Each of us has a micronbox. It is built on email so it doesn’t necessarily need a new app or identity. This new inbox collates all the microns from our Gmail inbox and organises them better. No microns from a brand which we have not subscribed to make it through. Only a single email from a brand is present – older, unread mails get layered together into that single email. Thus, the micronbox only has as many emails as brands we subscribe to.

… Microns are interactive. So, instead of just a static one-way communication, microns become dynamic and engaging. One can buy a book right from the micron itself, expand a new story to read more, provide feedback or answer questions – right from the inbox, without having to click through to the website. (The magic which makes this possible with emails is AMP.)

… An element of gamification makes it fun. Customers/subscribers earn points for opening and engaging with microns. The more the continuing engagement, the better the rewards. (This is similar to what credit card companies offer – the more you spend, the more you earn. Basically, loyalty and discipline is being rewarded.) They also earn points by sharing information about themselves with brands so the communication they get is more personalised creating a mutual win-win. They can control what personal info they share with different brands. All this helps in increasing the signal-to-noise ratio in the inbox.

… The micronbox is clutter-free. Instead of a ‘delete’ mindset when dealing with emails, there is a ‘delight’ feeling as we scan it.

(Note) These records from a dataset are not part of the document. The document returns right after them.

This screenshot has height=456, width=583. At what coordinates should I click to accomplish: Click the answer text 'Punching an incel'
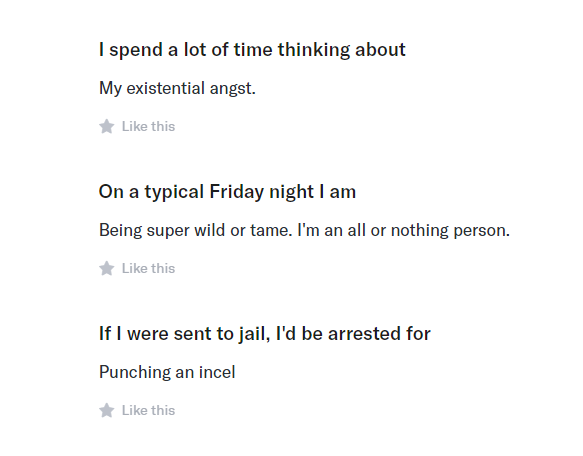coord(167,372)
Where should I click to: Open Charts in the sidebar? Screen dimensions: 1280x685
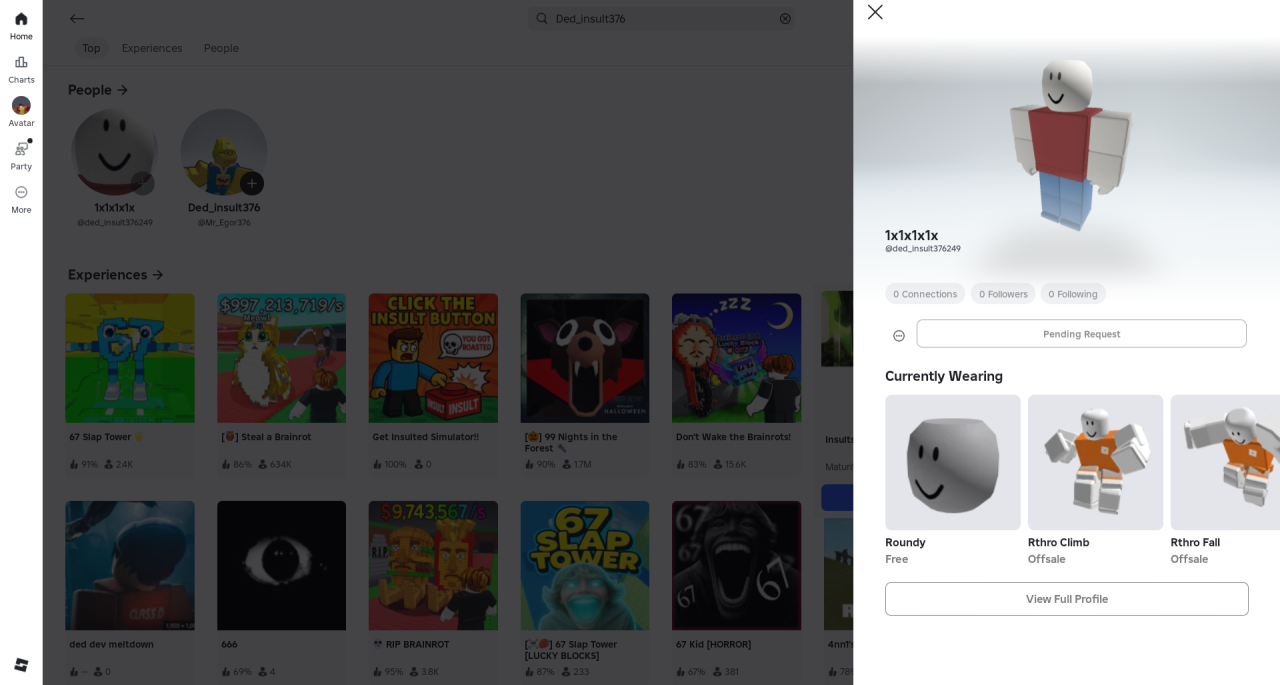pyautogui.click(x=21, y=68)
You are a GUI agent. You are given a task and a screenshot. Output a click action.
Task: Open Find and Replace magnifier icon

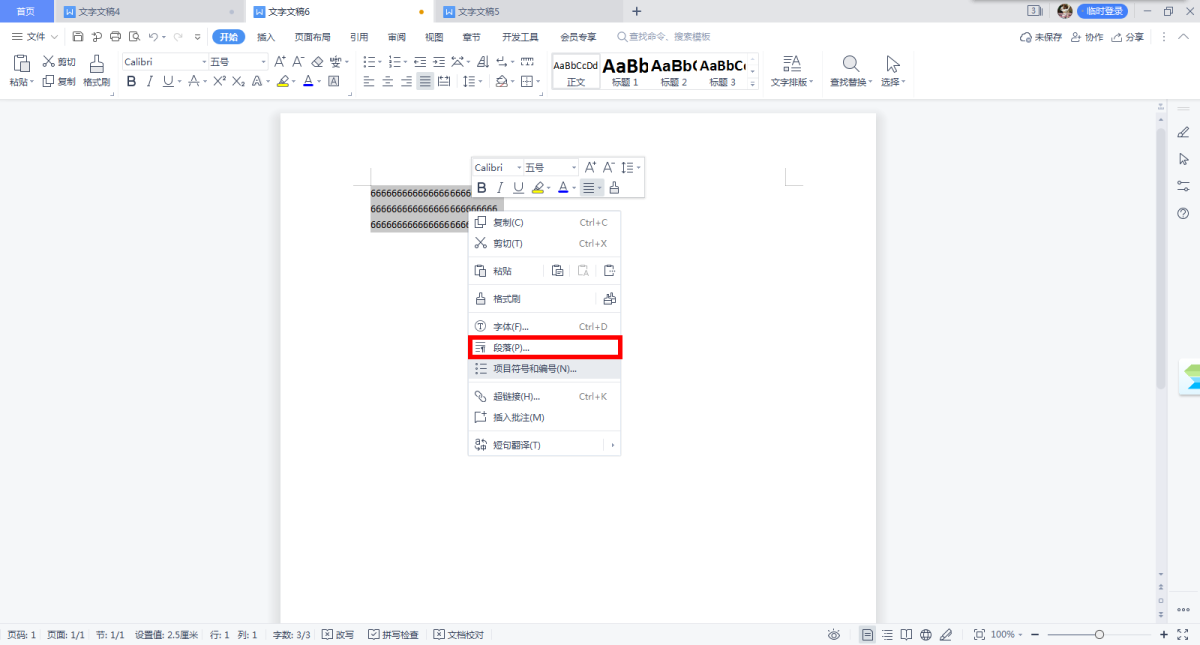(851, 64)
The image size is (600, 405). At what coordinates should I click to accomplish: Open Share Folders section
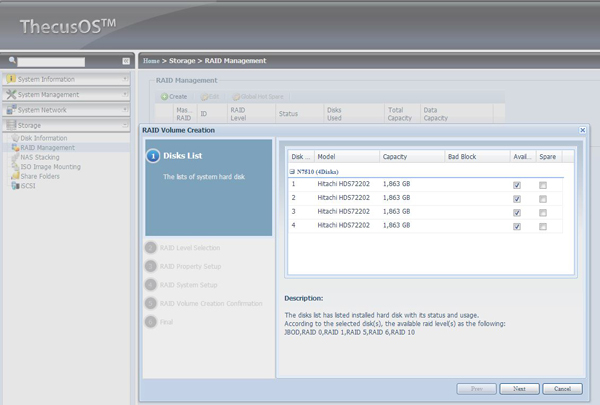tap(41, 176)
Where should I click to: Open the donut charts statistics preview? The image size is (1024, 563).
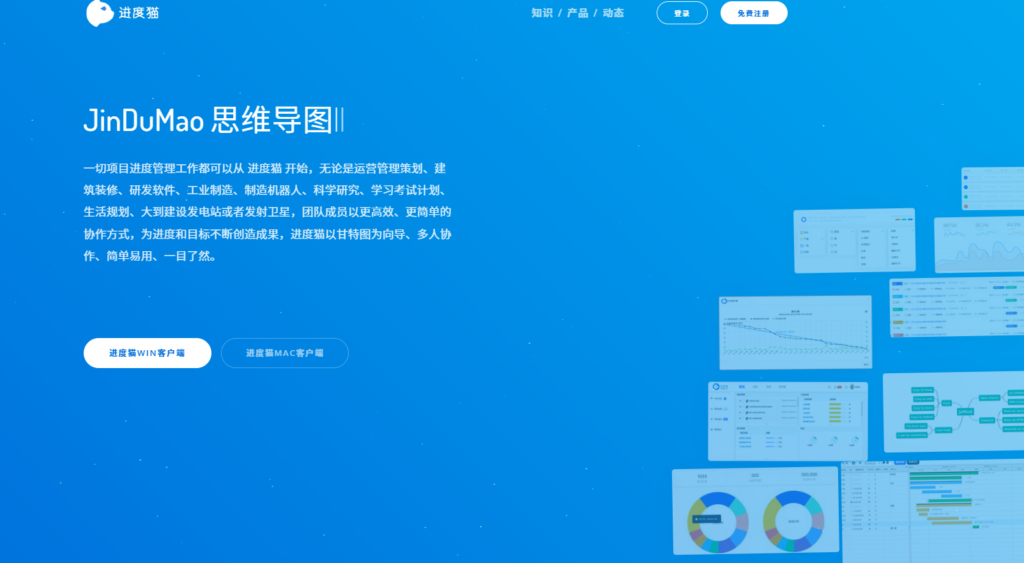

Brands have become friends whose messages are never ignored, read promptly and always acted on. Brands provide us useful info which make daily life better. They offer us what we need rather than what they want. They learn from our actions to make the relationship better daily with every interaction.

Sounds familiar?! While I did not recognise it then, what I was really describing was the idea of a hotline between brands and customers.

The Micronbox completes the picture: a hotline is thus a 2-way connection between brands and customers, built using messages with AMP and Atomic Rewards, expanded to supporting omnichannel engagement. The micronbox becomes a repository of all these messages (microns) and conversations – just like WhatsApp today for our 1:1 and small group chats. Together, they can help drive brands to profitability by eliminating the AdWaste and enabling the 4 Rs of retention, repetition, referrals and reactivation.